The two partners worked together for several months to conduct extensive tests (on test engines) to identify its performance and integrate with the proposed Citation airframe. According to the Senior Vice President of Engineering at Textron Aviation, Brad Thress, as reported by Safran,

“We have worked steadfastly with Safran to understand the development stages of the Silvercrest engine. Throughout our review, we have remained confident that the Silvercrest is the best choice for the Hemisphere, and we are pleased to see Safran’s enduring commitment to delivering it on time and target.”

The Silvercrest engine showed reduced performance in high-altitude tests due to pressure losses within the high-pressure (HP) compressor. The lower performance was associated with cruise attitudes due to its axial-centrifugal architecture.

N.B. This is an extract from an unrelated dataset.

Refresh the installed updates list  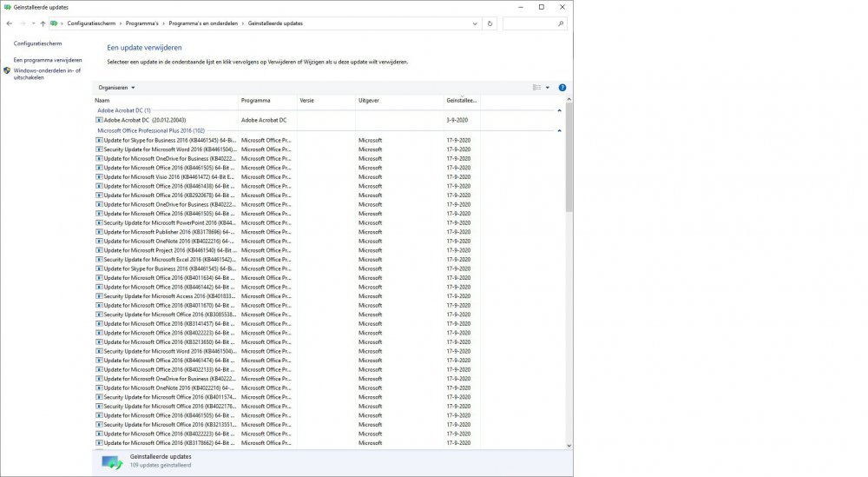pyautogui.click(x=490, y=23)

Alternative Engine Options

While Safran worked its way to resolve engine issues, Textron considered an alternative option for power plants. A competitor engine in the name of Pratt & Whitney Canada PW800 engine was considered. The PW800 series features a greater power output but could be tailored to meet the needs of the Citation Hemisphere.

Proposed Power Plants

Feature Safran Silvercrest Turbofans Pratt & Whitney Canada PW800 Turbofans
Type Twin spool Twin spool
Length 74 in (190 cm) 105.8 in (269 cm)
Diameter 42.5 (108 cm) 50 in (130 cm)
Compressor 4 low-pressure stages, 4 high-pressure blisks + 1 centrifugal stage 24-blade, single-piece Single-stage fan, 2-stage LP and 8-stage HP compressor
Turbine 1 high-pressure, 4 low-pressure stages 2 stage HP and 5 stage LP turbine LP: max 6,240 rpm, HP: max 24,043 rpm
Maximum thrust 12,000 lbf (53 kN) 15,429 lbf (68.63 kN)
Bypass ratio 5.9:1 5.5:1
Thrust-to-weight ratio 5 4.92

Operational Capabilities

  • Cruise speed: 516 kn (594 mph, 956 km/h) Mach 0.9
  • Range: 4,500 NM (5,200 mi, 8,300 km)
  • Cabin Altitude: 5,000 ft (1,500 m)

Comparing the proposed cruise speed of the Citation Hemisphere to the existing Longitude, it is considerably greater. The Citation Longitude has a maximum operational speed of Mach 0.84 (483 knots, 556 moh, 895 km/h). The Hemisphere’s cruise speed could be as high as Mach 0.9 (516 knots, 594 mph, 956 km/h), in line with the large Bombardier business jets, including the Global 6000 and 7500.

Not the Only One Affected

The Citation Hemisphere is not the airframe affected by the lack of performance and compatibility of the Safran-manufactured engines. The French aircraft manufacturer Dassault Aviation canceled its Falcon 5X program due to Silvercrest engines. However, the company relaunched the design as Falcon 6X powered by Pratt & Whitney Canada PW812D engines.

Notably, Textron Aviation has put the Citation Hemisphere program on hold rather than terminating it altogether. This means it can revisit the existing engine and airframe combination and also consider other engines for the design. The company can also revamp the existing design with a different set of engines.